- [TASK BRIEF]: Going down the data below, set down exactly the line with "Featured Event (104, 2316)" and each line after it through the line with "Anton STEGMÜLLER (86, 927)"; no other lines.

- [RECORDS SHOWN]:

• • •

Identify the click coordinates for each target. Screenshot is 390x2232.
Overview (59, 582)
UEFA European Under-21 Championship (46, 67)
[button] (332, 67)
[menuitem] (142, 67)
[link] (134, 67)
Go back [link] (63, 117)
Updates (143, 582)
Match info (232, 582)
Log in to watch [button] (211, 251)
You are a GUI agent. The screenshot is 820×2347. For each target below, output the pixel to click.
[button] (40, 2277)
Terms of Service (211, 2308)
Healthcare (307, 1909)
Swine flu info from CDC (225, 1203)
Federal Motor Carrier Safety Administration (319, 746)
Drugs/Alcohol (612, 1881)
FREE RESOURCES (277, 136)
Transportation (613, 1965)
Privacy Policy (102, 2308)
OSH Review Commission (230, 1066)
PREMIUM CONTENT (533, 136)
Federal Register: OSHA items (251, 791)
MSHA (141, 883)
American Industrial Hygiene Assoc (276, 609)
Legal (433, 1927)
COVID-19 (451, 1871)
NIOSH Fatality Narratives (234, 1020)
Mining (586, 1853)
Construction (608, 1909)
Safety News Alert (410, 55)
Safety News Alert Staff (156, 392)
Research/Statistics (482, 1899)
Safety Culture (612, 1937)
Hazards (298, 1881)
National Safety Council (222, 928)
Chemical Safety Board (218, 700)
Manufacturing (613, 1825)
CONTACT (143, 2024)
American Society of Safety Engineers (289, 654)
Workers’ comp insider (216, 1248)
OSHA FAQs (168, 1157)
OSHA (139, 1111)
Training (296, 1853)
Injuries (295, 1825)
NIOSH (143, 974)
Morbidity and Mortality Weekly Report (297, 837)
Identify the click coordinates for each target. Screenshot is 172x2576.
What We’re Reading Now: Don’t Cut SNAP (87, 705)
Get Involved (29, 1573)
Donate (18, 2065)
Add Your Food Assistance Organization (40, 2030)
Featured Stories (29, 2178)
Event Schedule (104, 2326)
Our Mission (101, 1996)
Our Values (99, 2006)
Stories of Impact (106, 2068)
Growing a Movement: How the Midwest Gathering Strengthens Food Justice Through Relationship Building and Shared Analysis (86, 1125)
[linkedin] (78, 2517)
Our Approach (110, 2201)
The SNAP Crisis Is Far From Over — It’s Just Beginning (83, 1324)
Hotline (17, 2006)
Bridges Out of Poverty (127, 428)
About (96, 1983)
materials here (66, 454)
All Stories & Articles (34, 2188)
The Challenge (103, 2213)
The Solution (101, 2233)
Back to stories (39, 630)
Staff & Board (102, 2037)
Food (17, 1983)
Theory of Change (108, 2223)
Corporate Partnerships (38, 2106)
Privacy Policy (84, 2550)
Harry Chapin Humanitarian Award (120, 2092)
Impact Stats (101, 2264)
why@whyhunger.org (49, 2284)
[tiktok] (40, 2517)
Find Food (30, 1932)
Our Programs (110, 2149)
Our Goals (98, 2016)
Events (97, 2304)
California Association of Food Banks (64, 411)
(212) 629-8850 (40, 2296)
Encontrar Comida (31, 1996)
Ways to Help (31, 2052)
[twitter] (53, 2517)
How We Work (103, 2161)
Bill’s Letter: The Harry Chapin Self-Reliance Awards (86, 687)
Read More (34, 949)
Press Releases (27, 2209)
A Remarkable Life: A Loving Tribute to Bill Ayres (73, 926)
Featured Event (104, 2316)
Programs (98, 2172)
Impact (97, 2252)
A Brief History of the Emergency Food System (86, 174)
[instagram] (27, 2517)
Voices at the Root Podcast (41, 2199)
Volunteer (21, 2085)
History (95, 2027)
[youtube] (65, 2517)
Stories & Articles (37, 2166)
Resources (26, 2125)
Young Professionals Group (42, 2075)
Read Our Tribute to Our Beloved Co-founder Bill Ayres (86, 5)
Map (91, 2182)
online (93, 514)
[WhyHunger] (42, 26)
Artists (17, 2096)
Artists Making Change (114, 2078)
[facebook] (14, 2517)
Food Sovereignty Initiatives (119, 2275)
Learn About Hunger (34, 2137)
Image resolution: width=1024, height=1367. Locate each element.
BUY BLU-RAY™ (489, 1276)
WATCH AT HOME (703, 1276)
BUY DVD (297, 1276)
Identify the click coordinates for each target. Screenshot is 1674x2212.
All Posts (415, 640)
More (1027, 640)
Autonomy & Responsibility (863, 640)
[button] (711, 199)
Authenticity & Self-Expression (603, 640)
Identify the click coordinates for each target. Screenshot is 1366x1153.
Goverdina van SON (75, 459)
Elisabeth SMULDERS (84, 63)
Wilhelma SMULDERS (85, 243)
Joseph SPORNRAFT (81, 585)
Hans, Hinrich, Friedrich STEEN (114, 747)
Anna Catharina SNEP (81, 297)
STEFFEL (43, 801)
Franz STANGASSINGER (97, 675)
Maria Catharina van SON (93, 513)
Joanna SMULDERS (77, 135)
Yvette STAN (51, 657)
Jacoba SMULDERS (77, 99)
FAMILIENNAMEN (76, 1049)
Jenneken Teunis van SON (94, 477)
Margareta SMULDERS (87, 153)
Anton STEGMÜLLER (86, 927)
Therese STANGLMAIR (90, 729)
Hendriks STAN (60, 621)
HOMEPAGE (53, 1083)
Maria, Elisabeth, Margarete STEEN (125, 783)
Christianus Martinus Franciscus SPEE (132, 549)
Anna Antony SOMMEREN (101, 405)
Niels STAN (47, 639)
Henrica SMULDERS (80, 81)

• • •

- [EXERCISE OUTPUT]:
Featured Event (104, 2316)
Programs (98, 2172)
Impact (97, 2252)
A Brief History of the Emergency Food System (86, 174)
[instagram] (27, 2517)
Voices at the Root Podcast (41, 2199)
Volunteer (21, 2085)
History (95, 2027)
[youtube] (65, 2517)
Stories & Articles (37, 2166)
Resources (26, 2125)
Young Professionals Group (42, 2075)
Read Our Tribute to Our Beloved Co-founder Bill Ayres (86, 5)
Map (91, 2182)
online (93, 514)
[WhyHunger] (42, 26)
Artists (17, 2096)
Artists Making Change (114, 2078)
[facebook] (14, 2517)
Food Sovereignty Initiatives (119, 2275)
Learn About Hunger (34, 2137)
Image resolution: width=1024, height=1367. Locate each element.
BUY BLU-RAY™ (489, 1276)
WATCH AT HOME (703, 1276)
BUY DVD (297, 1276)
Identify the click coordinates for each target. Screenshot is 1674x2212.
All Posts (415, 640)
More (1027, 640)
Autonomy & Responsibility (863, 640)
[button] (711, 199)
Authenticity & Self-Expression (603, 640)
Identify the click coordinates for each target. Screenshot is 1366x1153.
Goverdina van SON (75, 459)
Elisabeth SMULDERS (84, 63)
Wilhelma SMULDERS (85, 243)
Joseph SPORNRAFT (81, 585)
Hans, Hinrich, Friedrich STEEN (114, 747)
Anna Catharina SNEP (81, 297)
STEFFEL (43, 801)
Franz STANGASSINGER (97, 675)
Maria Catharina van SON (93, 513)
Joanna SMULDERS (77, 135)
Yvette STAN (51, 657)
Jacoba SMULDERS (77, 99)
FAMILIENNAMEN (76, 1049)
Jenneken Teunis van SON (94, 477)
Margareta SMULDERS (87, 153)
Anton STEGMÜLLER (86, 927)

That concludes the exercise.